» What to do
Copy each entry exactly, leaving nothing out.

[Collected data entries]
Segment Open
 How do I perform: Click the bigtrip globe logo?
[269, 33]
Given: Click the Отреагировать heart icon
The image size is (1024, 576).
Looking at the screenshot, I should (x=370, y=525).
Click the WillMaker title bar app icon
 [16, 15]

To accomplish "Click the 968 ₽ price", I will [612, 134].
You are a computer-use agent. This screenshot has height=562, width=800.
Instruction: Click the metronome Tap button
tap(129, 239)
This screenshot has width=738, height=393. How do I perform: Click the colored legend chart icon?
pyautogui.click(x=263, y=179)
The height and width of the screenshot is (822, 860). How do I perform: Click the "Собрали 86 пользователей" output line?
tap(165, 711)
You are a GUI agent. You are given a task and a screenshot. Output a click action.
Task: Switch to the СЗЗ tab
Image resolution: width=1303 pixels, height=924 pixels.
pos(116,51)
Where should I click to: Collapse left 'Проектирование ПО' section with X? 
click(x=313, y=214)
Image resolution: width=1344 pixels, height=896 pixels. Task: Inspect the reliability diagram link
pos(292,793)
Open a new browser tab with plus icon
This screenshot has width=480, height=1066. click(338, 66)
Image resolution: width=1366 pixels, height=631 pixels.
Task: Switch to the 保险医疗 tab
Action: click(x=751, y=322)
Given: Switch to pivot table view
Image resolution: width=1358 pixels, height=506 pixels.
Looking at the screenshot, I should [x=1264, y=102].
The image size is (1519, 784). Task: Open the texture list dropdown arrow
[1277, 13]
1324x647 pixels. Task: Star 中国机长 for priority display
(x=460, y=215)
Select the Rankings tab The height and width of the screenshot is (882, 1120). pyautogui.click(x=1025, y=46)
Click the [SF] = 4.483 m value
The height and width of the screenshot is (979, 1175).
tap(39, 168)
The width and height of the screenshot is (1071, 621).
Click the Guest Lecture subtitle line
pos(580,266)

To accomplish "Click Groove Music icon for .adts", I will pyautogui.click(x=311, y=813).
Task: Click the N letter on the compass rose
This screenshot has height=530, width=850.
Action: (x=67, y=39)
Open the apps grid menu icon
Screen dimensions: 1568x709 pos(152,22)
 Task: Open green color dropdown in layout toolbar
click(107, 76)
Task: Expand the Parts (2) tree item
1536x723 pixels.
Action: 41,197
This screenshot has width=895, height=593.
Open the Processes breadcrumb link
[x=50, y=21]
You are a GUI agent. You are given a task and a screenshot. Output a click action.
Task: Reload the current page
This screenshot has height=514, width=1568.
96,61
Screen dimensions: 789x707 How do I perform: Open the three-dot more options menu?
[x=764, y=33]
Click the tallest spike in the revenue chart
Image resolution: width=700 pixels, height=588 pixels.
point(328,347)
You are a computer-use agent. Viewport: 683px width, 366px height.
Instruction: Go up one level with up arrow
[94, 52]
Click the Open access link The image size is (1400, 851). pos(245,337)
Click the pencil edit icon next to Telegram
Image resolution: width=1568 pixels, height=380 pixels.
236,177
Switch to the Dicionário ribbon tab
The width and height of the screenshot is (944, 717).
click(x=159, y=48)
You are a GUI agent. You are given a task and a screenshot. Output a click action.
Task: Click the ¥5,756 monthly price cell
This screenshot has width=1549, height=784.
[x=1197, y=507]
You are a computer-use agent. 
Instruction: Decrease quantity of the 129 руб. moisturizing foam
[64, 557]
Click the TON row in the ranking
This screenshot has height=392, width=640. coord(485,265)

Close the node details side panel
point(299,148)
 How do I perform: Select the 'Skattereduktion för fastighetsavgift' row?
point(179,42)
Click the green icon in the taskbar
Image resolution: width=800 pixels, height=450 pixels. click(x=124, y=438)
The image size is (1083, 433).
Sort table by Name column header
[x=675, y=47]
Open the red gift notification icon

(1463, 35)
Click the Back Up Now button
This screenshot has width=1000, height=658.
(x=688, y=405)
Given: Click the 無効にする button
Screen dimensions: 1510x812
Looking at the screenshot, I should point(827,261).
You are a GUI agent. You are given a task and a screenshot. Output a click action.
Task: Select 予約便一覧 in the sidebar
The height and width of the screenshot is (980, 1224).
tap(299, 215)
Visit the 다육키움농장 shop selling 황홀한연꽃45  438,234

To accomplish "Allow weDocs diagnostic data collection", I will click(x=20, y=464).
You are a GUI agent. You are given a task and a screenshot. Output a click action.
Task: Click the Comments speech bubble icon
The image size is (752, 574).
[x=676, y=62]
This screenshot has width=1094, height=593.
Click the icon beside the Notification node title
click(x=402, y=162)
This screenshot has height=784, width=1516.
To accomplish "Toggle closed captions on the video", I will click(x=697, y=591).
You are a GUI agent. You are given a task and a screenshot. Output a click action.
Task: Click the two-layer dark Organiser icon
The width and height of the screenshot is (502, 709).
Segment Closed
» Task response
 How do I perform: Click the bigtrip globe logo?
[269, 33]
Given: Click the Отреагировать heart icon
The image size is (1024, 576).
Looking at the screenshot, I should (x=370, y=525).
Click the WillMaker title bar app icon
 [16, 15]

To accomplish "Click the 968 ₽ price", I will [612, 134].
You are a computer-use agent. This screenshot has height=562, width=800.
Instruction: Click the metronome Tap button
tap(129, 239)
This screenshot has width=738, height=393. How do I perform: Click the colored legend chart icon?
pyautogui.click(x=263, y=179)
The height and width of the screenshot is (822, 860). How do I perform: Click the "Собрали 86 пользователей" output line?
tap(165, 711)
You are a GUI agent. You are given a task and a screenshot. Output a click action.
Task: Switch to the СЗЗ tab
Image resolution: width=1303 pixels, height=924 pixels.
pos(116,51)
Where should I click to: Collapse left 'Проектирование ПО' section with X? 
click(x=313, y=214)
Image resolution: width=1344 pixels, height=896 pixels. Task: Inspect the reliability diagram link
pos(292,793)
Open a new browser tab with plus icon
This screenshot has width=480, height=1066. click(338, 66)
Image resolution: width=1366 pixels, height=631 pixels.
Task: Switch to the 保险医疗 tab
Action: click(x=751, y=322)
Given: Switch to pivot table view
Image resolution: width=1358 pixels, height=506 pixels.
Looking at the screenshot, I should [x=1264, y=102].
The image size is (1519, 784). Task: Open the texture list dropdown arrow
[1277, 13]
1324x647 pixels. Task: Star 中国机长 for priority display
(x=460, y=215)
Select the Rankings tab The height and width of the screenshot is (882, 1120). pyautogui.click(x=1025, y=46)
Click the [SF] = 4.483 m value
The height and width of the screenshot is (979, 1175).
tap(39, 168)
The width and height of the screenshot is (1071, 621).
Click the Guest Lecture subtitle line
pos(580,266)

To accomplish "Click Groove Music icon for .adts", I will pyautogui.click(x=311, y=813).
Task: Click the N letter on the compass rose
This screenshot has height=530, width=850.
Action: (x=67, y=39)
Open the apps grid menu icon
Screen dimensions: 1568x709 pos(152,22)
 Task: Open green color dropdown in layout toolbar
click(107, 76)
Task: Expand the Parts (2) tree item
1536x723 pixels.
Action: 41,197
This screenshot has width=895, height=593.
Open the Processes breadcrumb link
[x=50, y=21]
You are a GUI agent. You are given a task and a screenshot. Output a click action.
Task: Reload the current page
This screenshot has height=514, width=1568.
96,61
Screen dimensions: 789x707 How do I perform: Open the three-dot more options menu?
[x=764, y=33]
Click the tallest spike in the revenue chart
Image resolution: width=700 pixels, height=588 pixels.
point(328,347)
You are a computer-use agent. Viewport: 683px width, 366px height.
Instruction: Go up one level with up arrow
[94, 52]
Click the Open access link The image size is (1400, 851). pos(245,337)
Click the pencil edit icon next to Telegram
Image resolution: width=1568 pixels, height=380 pixels.
236,177
Switch to the Dicionário ribbon tab
The width and height of the screenshot is (944, 717).
click(x=159, y=48)
You are a GUI agent. You are given a task and a screenshot. Output a click action.
Task: Click the ¥5,756 monthly price cell
This screenshot has width=1549, height=784.
[x=1197, y=507]
You are a computer-use agent. 
Instruction: Decrease quantity of the 129 руб. moisturizing foam
[64, 557]
Click the TON row in the ranking
This screenshot has height=392, width=640. coord(485,265)

Close the node details side panel
point(299,148)
 How do I perform: Select the 'Skattereduktion för fastighetsavgift' row?
point(179,42)
Click the green icon in the taskbar
Image resolution: width=800 pixels, height=450 pixels. click(x=124, y=438)
The image size is (1083, 433).
Sort table by Name column header
[x=675, y=47]
Open the red gift notification icon

(1463, 35)
Click the Back Up Now button
This screenshot has width=1000, height=658.
(x=688, y=405)
Given: Click the 無効にする button
Screen dimensions: 1510x812
Looking at the screenshot, I should point(827,261).
You are a GUI agent. You are given a task and a screenshot. Output a click action.
Task: Select 予約便一覧 in the sidebar
The height and width of the screenshot is (980, 1224).
tap(299, 215)
Visit the 다육키움농장 shop selling 황홀한연꽃45  438,234

To accomplish "Allow weDocs diagnostic data collection", I will click(x=20, y=464).
You are a GUI agent. You are given a task and a screenshot. Output a click action.
Task: Click the Comments speech bubble icon
The image size is (752, 574).
[x=676, y=62]
This screenshot has width=1094, height=593.
Click the icon beside the Notification node title
click(x=402, y=162)
This screenshot has height=784, width=1516.
To accomplish "Toggle closed captions on the video", I will click(x=697, y=591).
You are a GUI agent. You are given a task and a screenshot. Output a click action.
Task: Click the two-layer dark Organiser icon
The width and height of the screenshot is (502, 709).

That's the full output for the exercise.